Information provided:
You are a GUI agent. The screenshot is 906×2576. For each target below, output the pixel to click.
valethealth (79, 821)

--

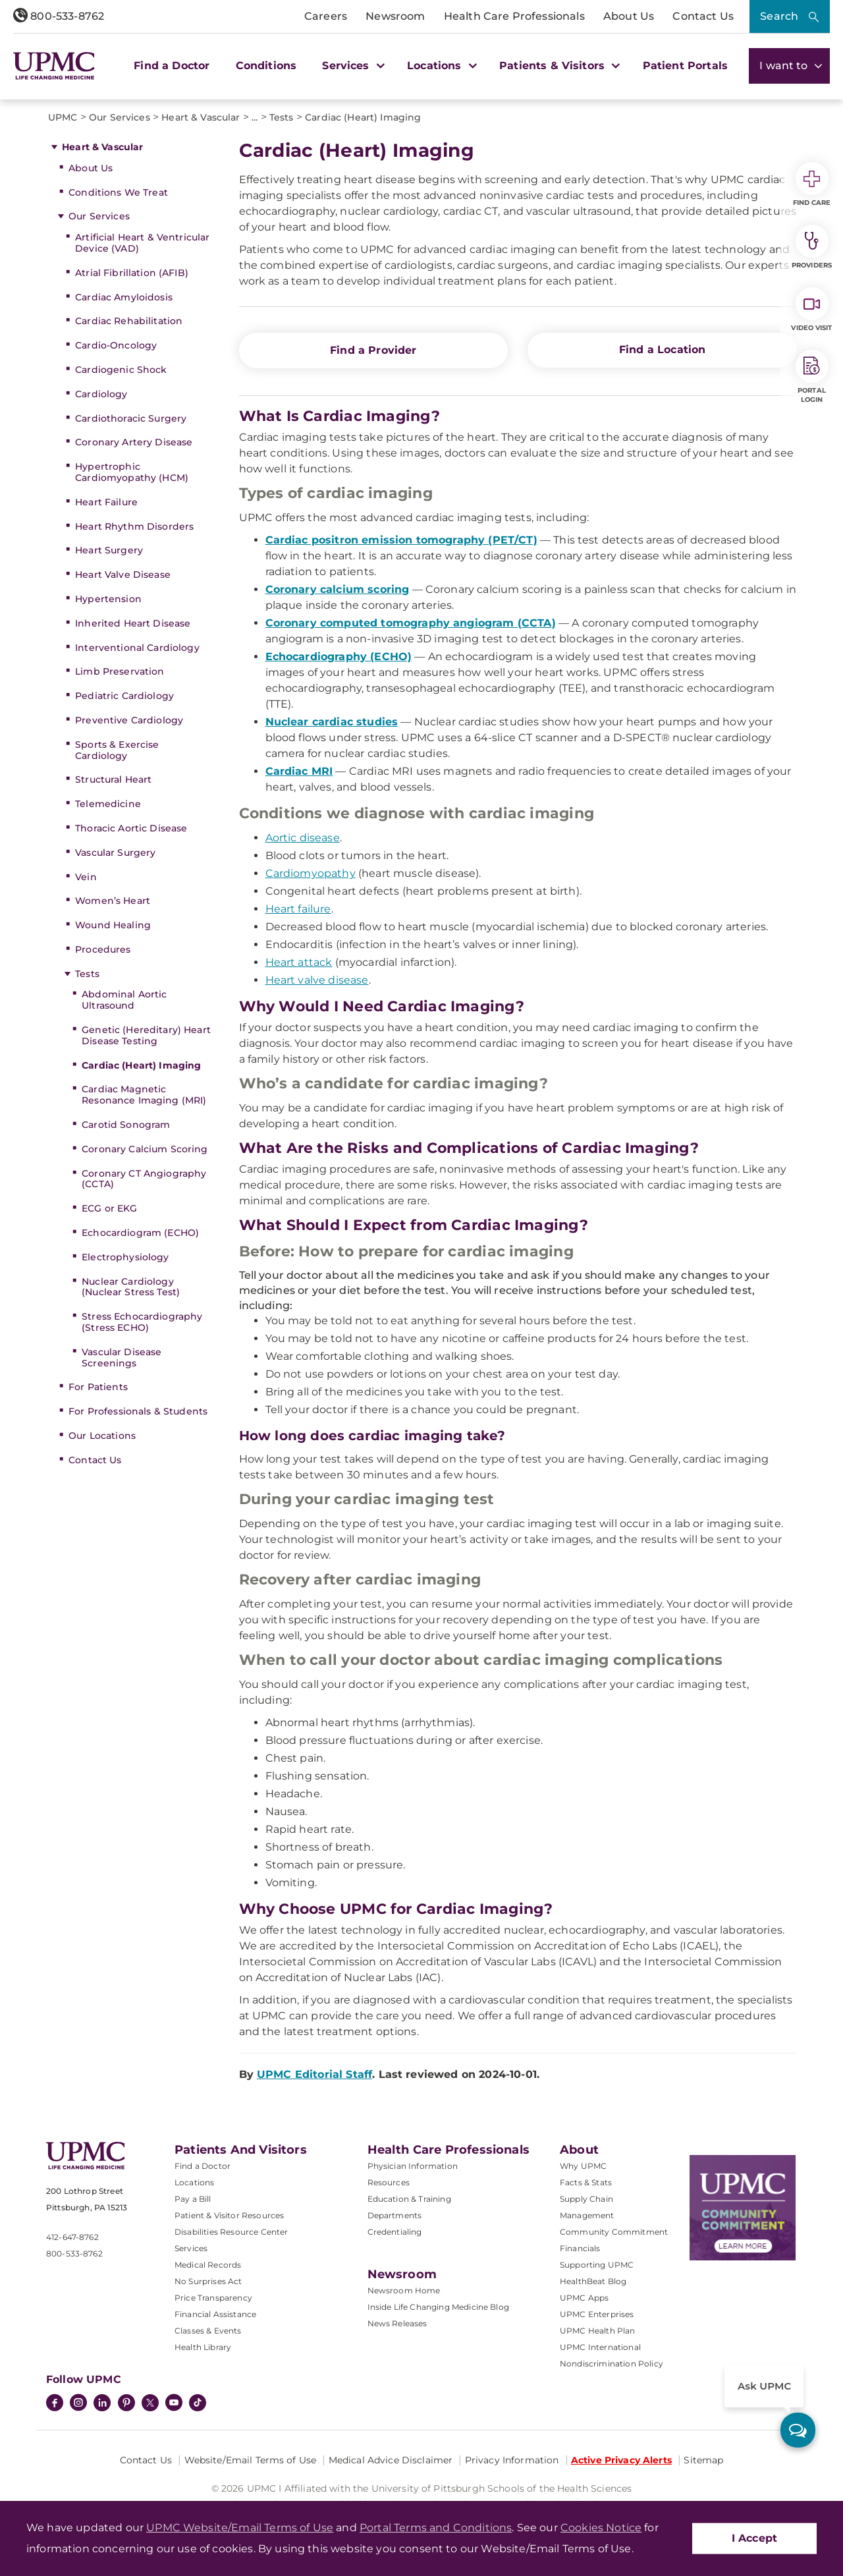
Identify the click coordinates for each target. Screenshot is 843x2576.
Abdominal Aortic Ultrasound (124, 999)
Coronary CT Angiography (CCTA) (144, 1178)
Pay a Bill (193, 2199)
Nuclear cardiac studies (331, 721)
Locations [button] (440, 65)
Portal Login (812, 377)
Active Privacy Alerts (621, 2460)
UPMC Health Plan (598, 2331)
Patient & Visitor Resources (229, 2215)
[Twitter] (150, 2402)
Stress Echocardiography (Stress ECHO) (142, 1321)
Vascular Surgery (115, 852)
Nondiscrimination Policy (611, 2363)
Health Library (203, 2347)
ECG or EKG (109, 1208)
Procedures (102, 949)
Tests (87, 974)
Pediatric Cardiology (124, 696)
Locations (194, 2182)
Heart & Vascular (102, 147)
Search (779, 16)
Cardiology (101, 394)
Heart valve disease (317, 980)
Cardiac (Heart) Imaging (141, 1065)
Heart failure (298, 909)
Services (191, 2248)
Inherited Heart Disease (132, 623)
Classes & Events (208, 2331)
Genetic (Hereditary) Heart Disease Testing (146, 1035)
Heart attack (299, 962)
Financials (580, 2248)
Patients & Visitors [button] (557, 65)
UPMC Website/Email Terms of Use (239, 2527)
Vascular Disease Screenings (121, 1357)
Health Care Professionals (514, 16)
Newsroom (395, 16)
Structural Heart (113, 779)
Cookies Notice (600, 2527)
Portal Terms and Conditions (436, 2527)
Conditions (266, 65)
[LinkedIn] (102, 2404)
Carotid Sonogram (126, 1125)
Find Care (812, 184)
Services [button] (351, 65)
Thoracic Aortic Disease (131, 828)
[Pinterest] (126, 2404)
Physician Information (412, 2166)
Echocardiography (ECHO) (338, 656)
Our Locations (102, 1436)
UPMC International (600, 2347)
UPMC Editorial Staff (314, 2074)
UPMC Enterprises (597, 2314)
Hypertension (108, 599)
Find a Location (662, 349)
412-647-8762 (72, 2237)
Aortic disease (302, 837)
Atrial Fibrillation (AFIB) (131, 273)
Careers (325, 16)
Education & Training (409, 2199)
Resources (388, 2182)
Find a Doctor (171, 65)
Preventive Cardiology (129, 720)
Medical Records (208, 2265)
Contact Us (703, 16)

What you need to do: Everything above from the line containing "You are a GUI" down to the line containing "valethealth (79, 821)" is to be transcribed exactly, with both of those lines included and nothing else added.

Expected output:
You are a GUI agent. The screenshot is 906×2576. For each target below, output the pixel to click.
valethealth (79, 821)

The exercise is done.